1. I need to automatically shoot a 10ms shot with manual settings as soon as motion is detected. As far as I understood this is easily done with the standard motion detection script.
This should be possible.
2. I need to do image processing directly on the camera (e.g. detect the size and position of a yellow circle in the image). As far as I understood this can also be done with a simple script.
This is not currently possible with script. It should be fairly straightforward with C code, you should be able to just throw your code in core/raw.c raw_process around where the shot histogram stuff is done. But see below...
3. I need to send the calculated values (e.g. circle center position) to an external PLC running a third party OS. I have read the section PTP Extension, but it is not clear to me if I can just send data (as simple bytes) over the USB instead of entire files. In case PTP would not work, are there alternatives to it (e.g. UDP over the USB line)?

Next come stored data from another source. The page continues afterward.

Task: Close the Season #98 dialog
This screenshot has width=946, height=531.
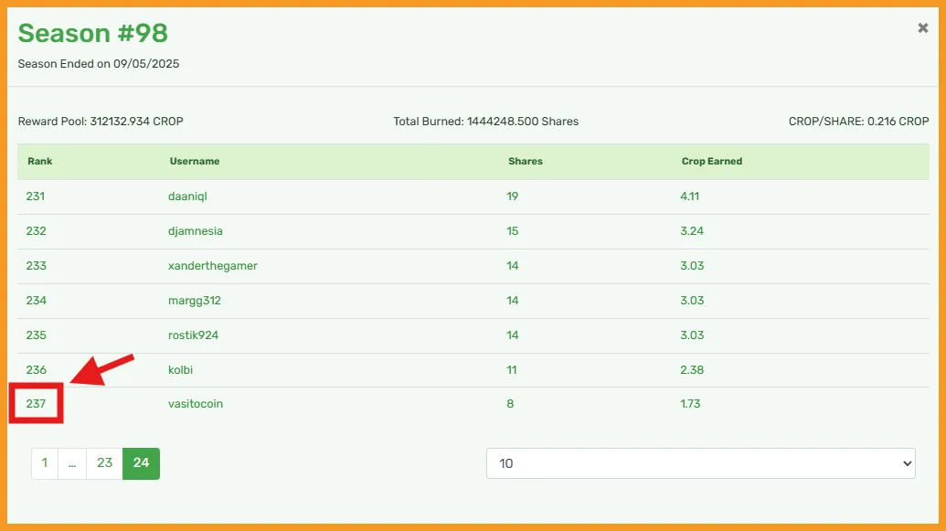Action: (922, 27)
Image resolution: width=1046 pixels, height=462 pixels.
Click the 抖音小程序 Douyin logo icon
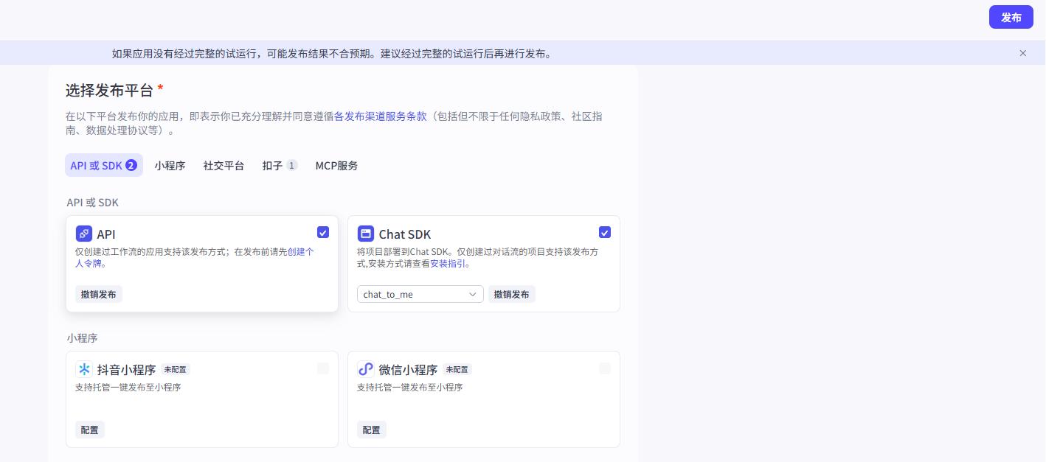click(84, 369)
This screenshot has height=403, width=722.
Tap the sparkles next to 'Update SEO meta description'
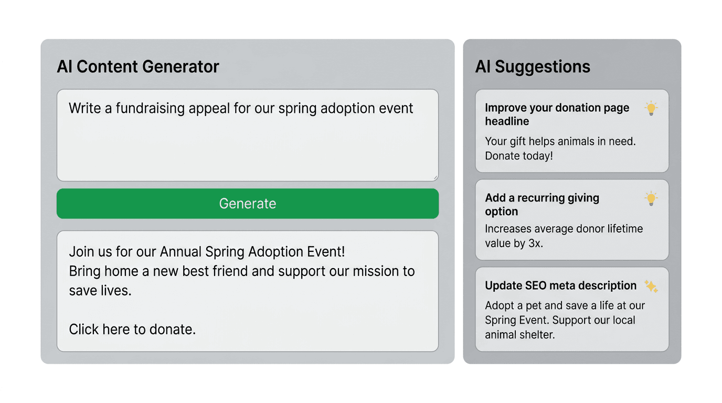pyautogui.click(x=652, y=285)
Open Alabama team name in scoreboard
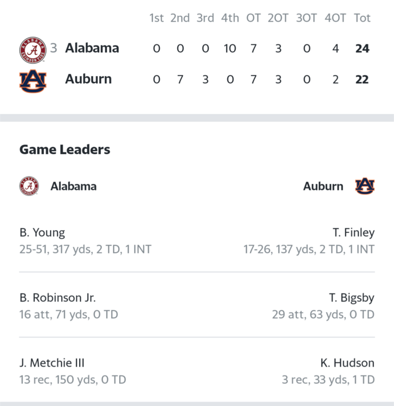This screenshot has width=394, height=406. coord(92,48)
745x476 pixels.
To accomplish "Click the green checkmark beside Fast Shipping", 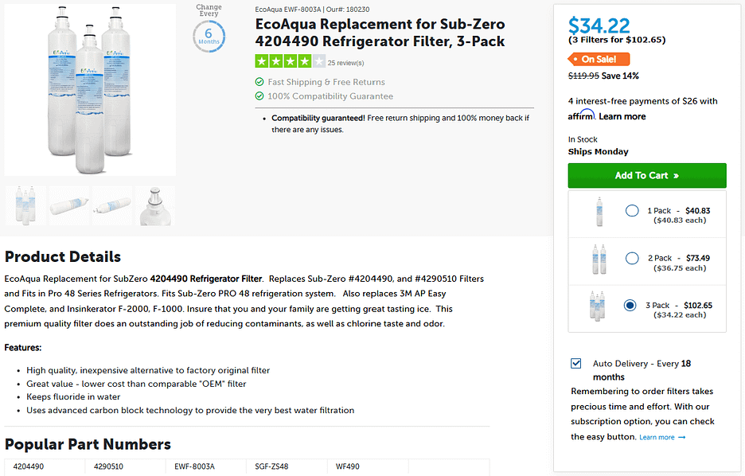I will [x=258, y=82].
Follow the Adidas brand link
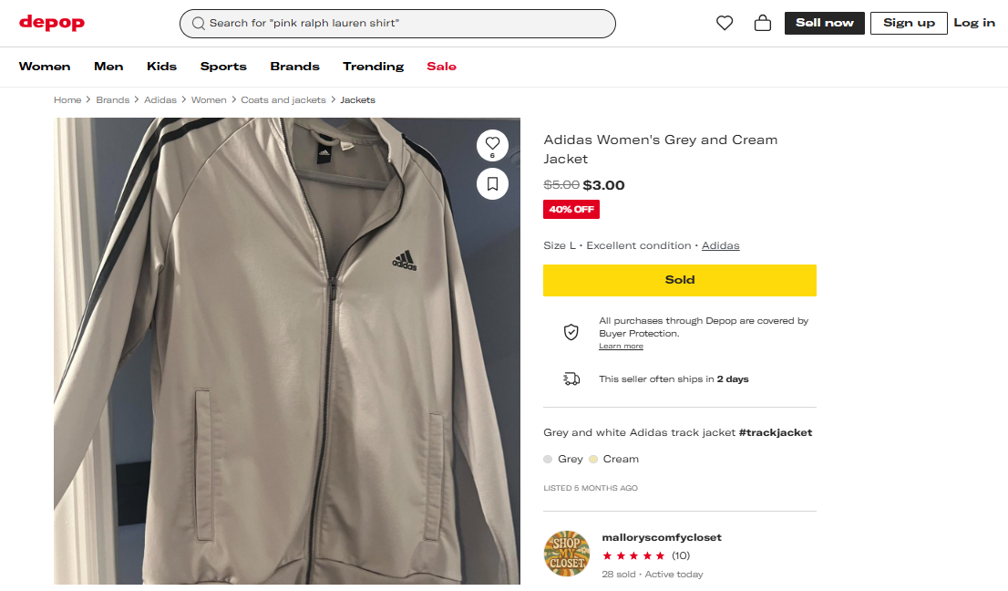 point(720,245)
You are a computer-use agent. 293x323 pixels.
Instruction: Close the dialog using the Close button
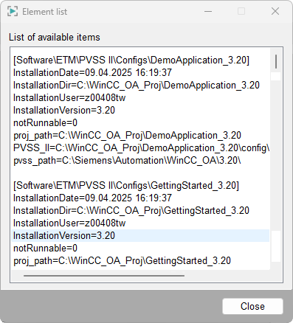coord(252,306)
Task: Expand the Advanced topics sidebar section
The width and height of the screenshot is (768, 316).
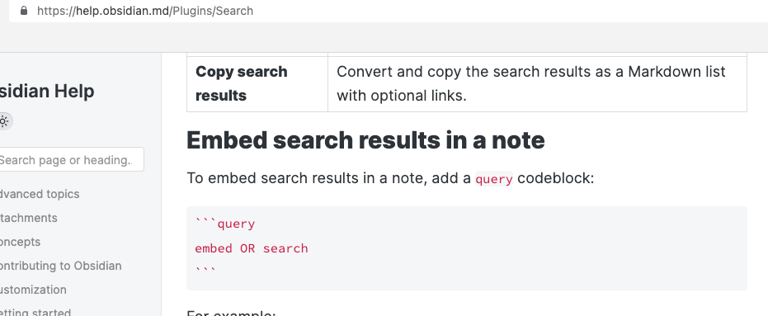Action: tap(40, 194)
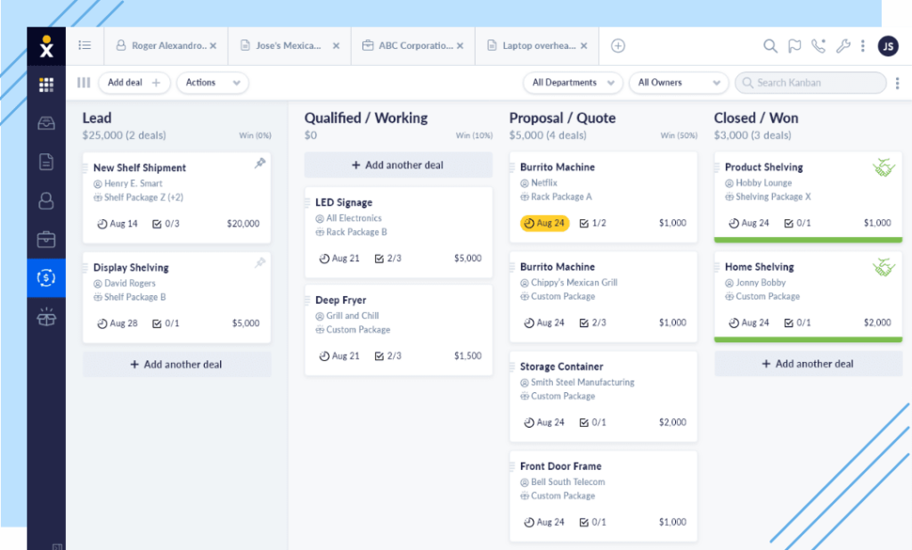
Task: Select the contacts people icon in sidebar
Action: (45, 201)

You cannot just send data over the PTP connection, you need a USB host on the other end with a software stack that understands PTP and the CHDK extension. If you have this, you can send whatever data you like using the script message interface http://chdk.wikia.com/wiki/Lua/PTP_Scripting#read_usb_msg
You cannot just send arbitrary bytes over USB, the camera firmware expects a PTP host on the other end, and we have not reverse engineered the lower levels of the camera USB stack.

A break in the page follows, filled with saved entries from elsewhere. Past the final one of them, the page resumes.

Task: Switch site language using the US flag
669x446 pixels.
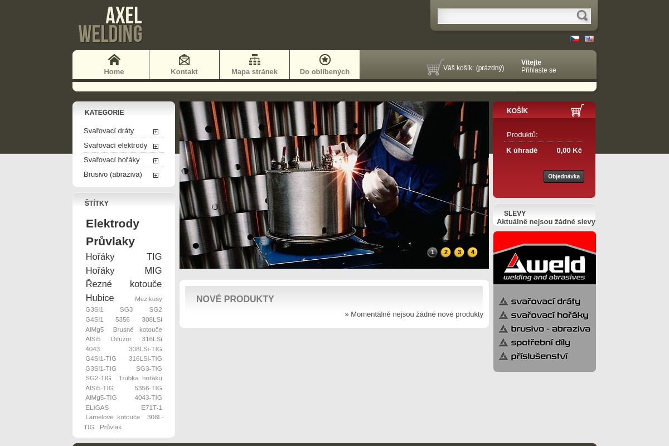Action: [589, 39]
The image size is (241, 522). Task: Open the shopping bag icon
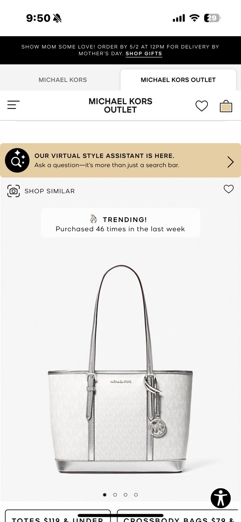[226, 106]
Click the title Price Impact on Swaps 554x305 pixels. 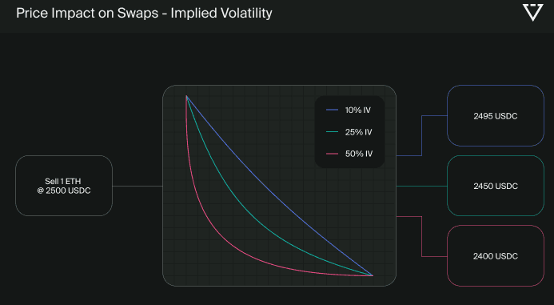click(86, 13)
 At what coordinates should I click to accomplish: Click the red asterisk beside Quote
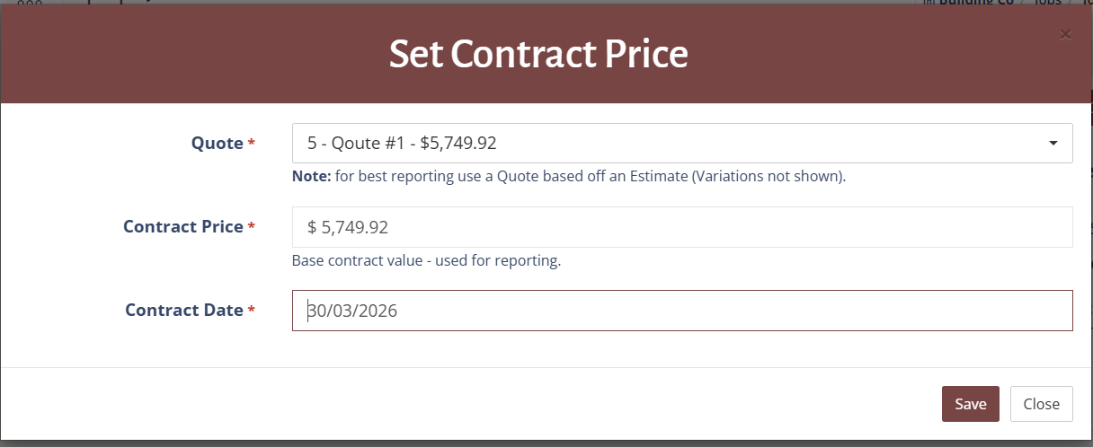[251, 145]
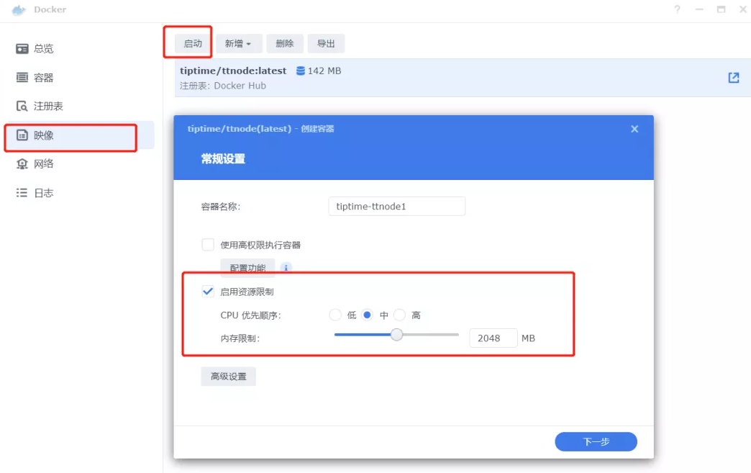Set CPU priority to 高
751x473 pixels.
pyautogui.click(x=400, y=315)
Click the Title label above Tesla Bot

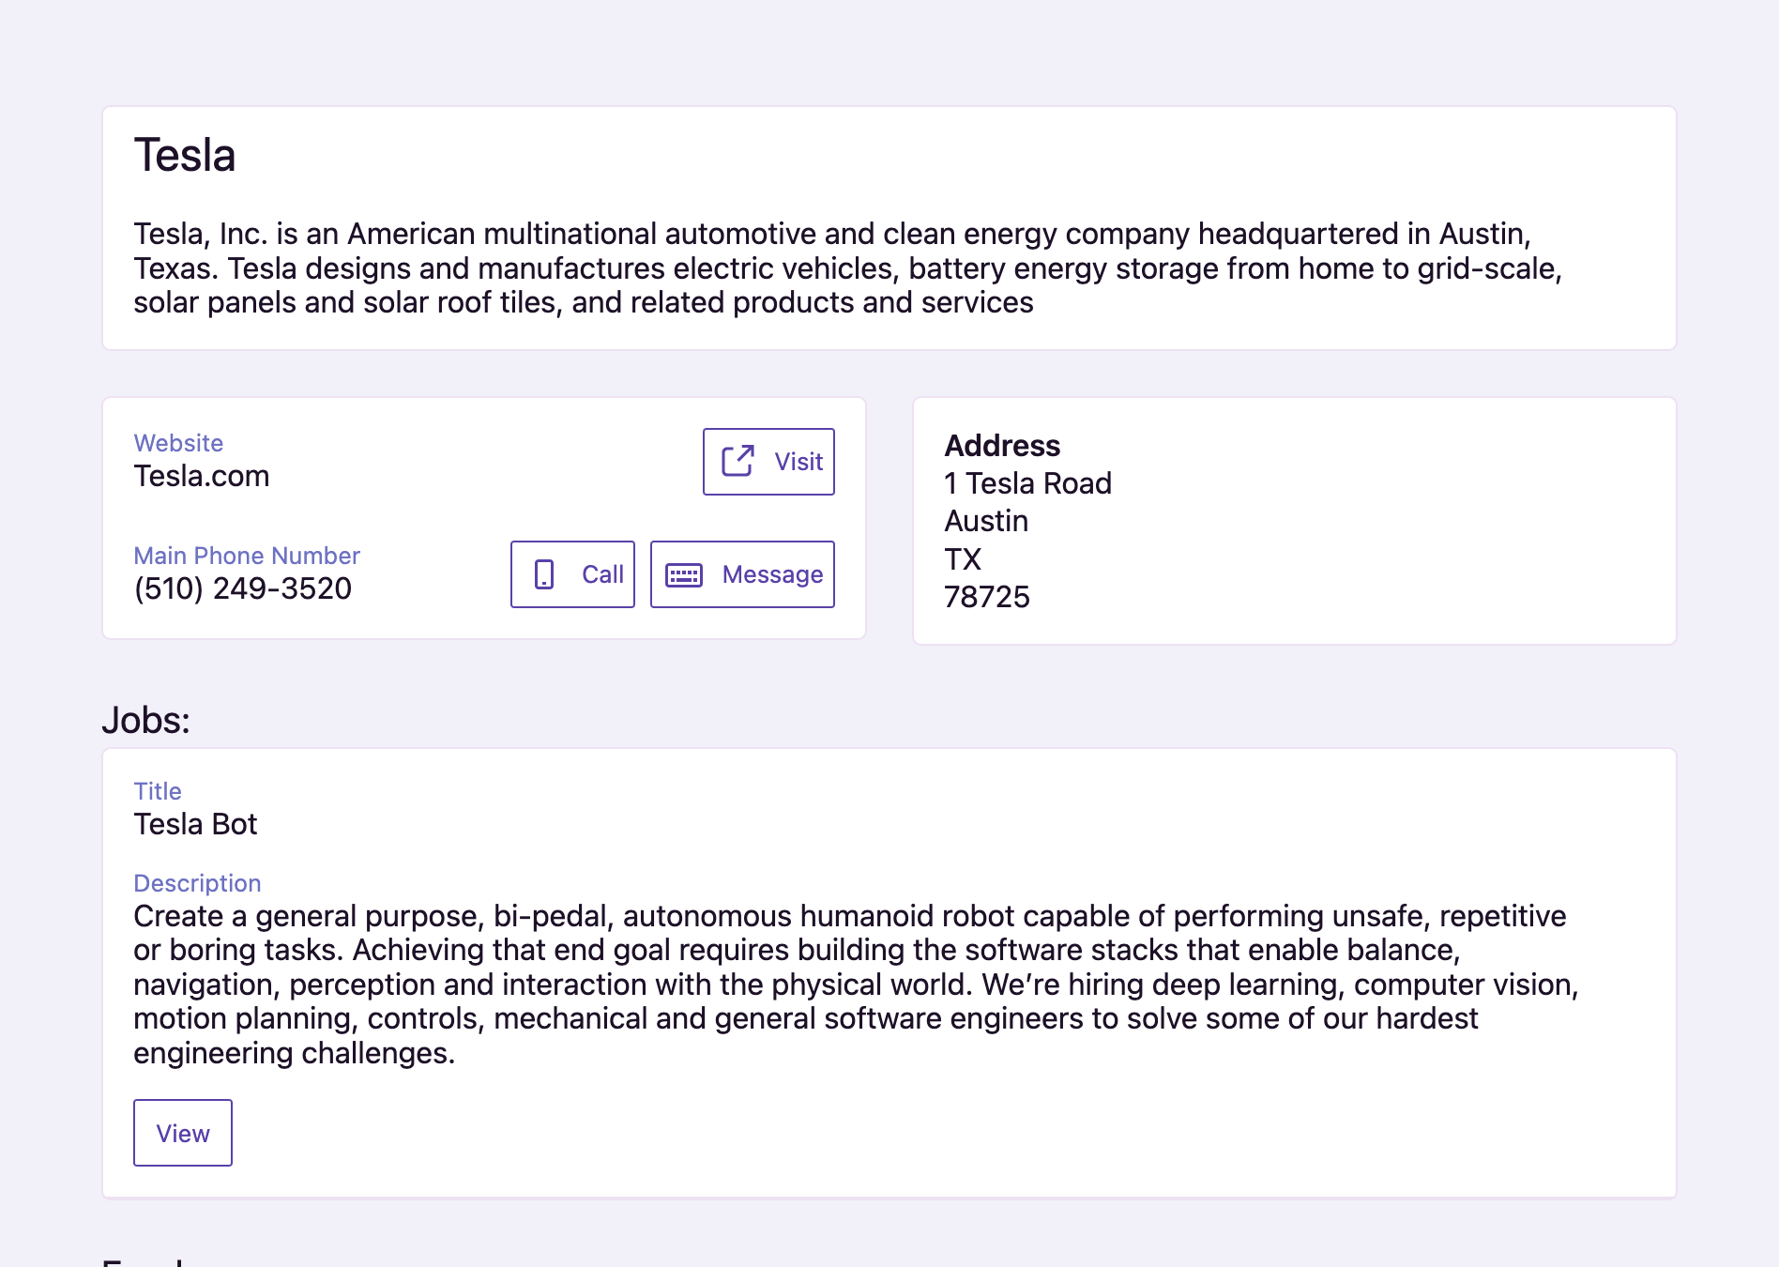[x=158, y=791]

If you don't mind opening up the camera and soldering, you could probably use the UART: http://chdk.wikia.com/wiki/UART
If your data is very limited you could use one of the camera LEDs for output. You can also use http://chdk.wikia.com/wiki/USB_Shutter_Remote
for limited, low speed input.
4. Points 2 and 3 need to complete within 100ms, which is why I cannot wait until the camera saves the image to the CF card,
If your image analysis requires examining a large part of the raw image buffer, this will be difficult or impossible. The camera CPU is not particularly fast, just reading every pixel would take quite a bit more than 100ms.
Note that if you do not need high resolution, you don't need to shoot at all, you could just analyze the live view data used on the LCD. This is typically 240 or 480 lines depending on the camera. This is the same buffer we use for motion detection.